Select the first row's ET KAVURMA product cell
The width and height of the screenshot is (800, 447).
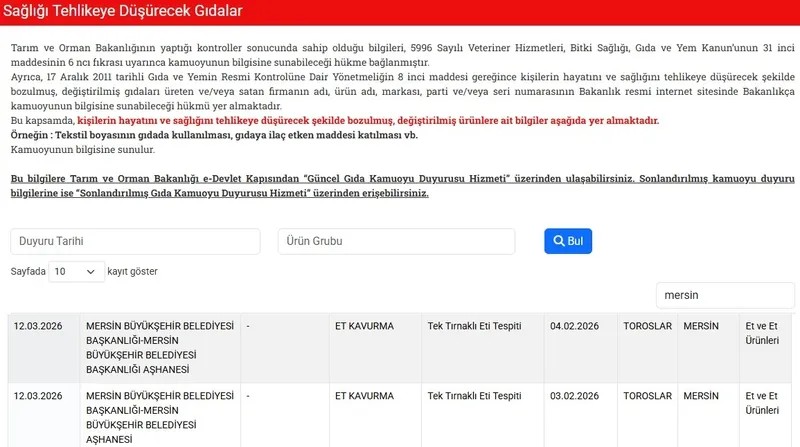(364, 326)

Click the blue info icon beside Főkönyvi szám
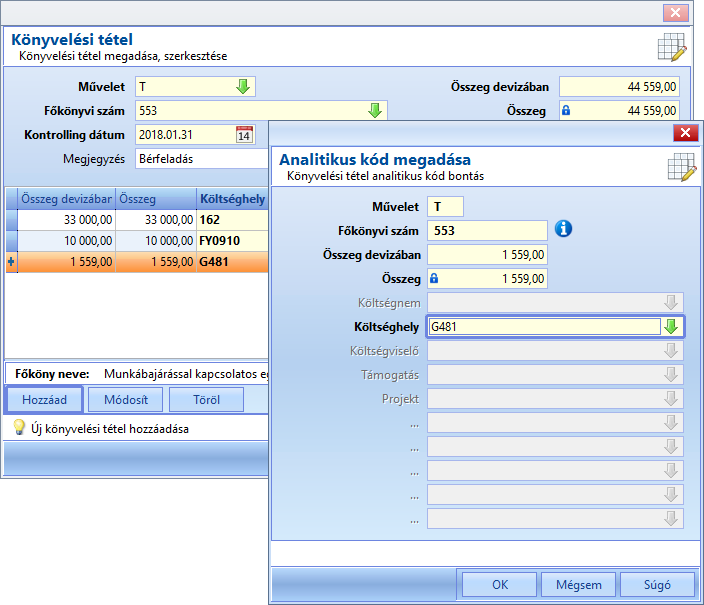coord(563,229)
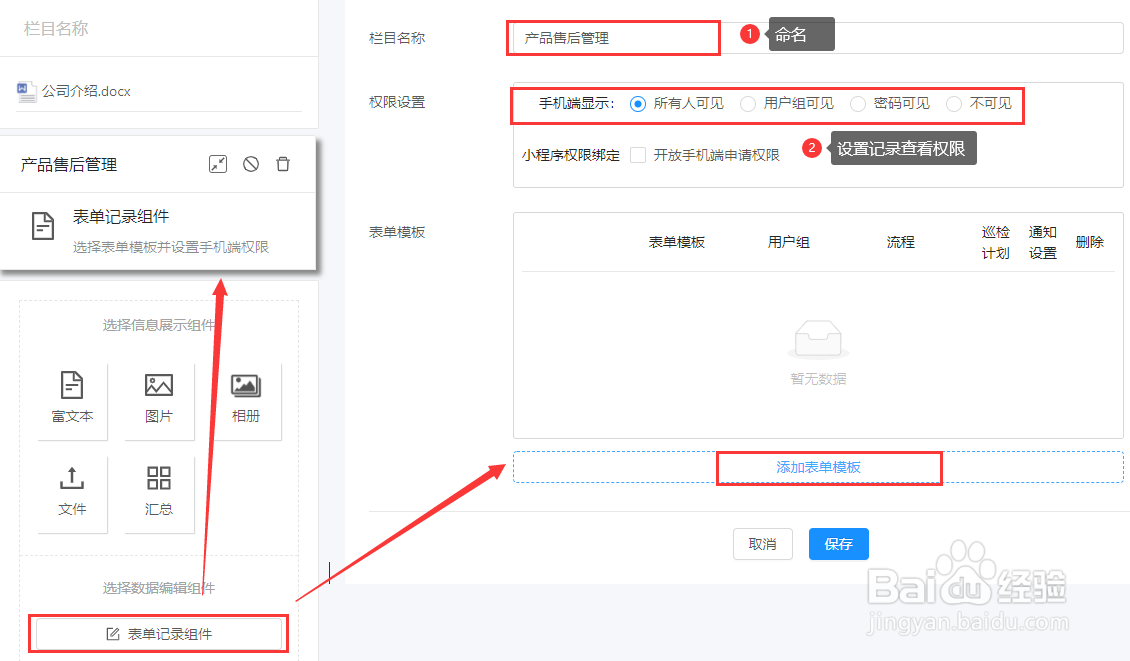Screen dimensions: 1130x661
Task: Click the expand arrows icon on 产品售后管理 panel
Action: pyautogui.click(x=218, y=164)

• **EXERCISE PROMPT**: Copy out the text of all the entries above word for word, leaving out the pictures.

• **THE RESULT**:
Select the first row's ET KAVURMA product cell
The width and height of the screenshot is (800, 447).
(364, 326)

Click the blue info icon beside Főkönyvi szám
coord(563,229)
Screen dimensions: 1130x661
Task: Click the expand arrows icon on 产品售后管理 panel
Action: pyautogui.click(x=218, y=164)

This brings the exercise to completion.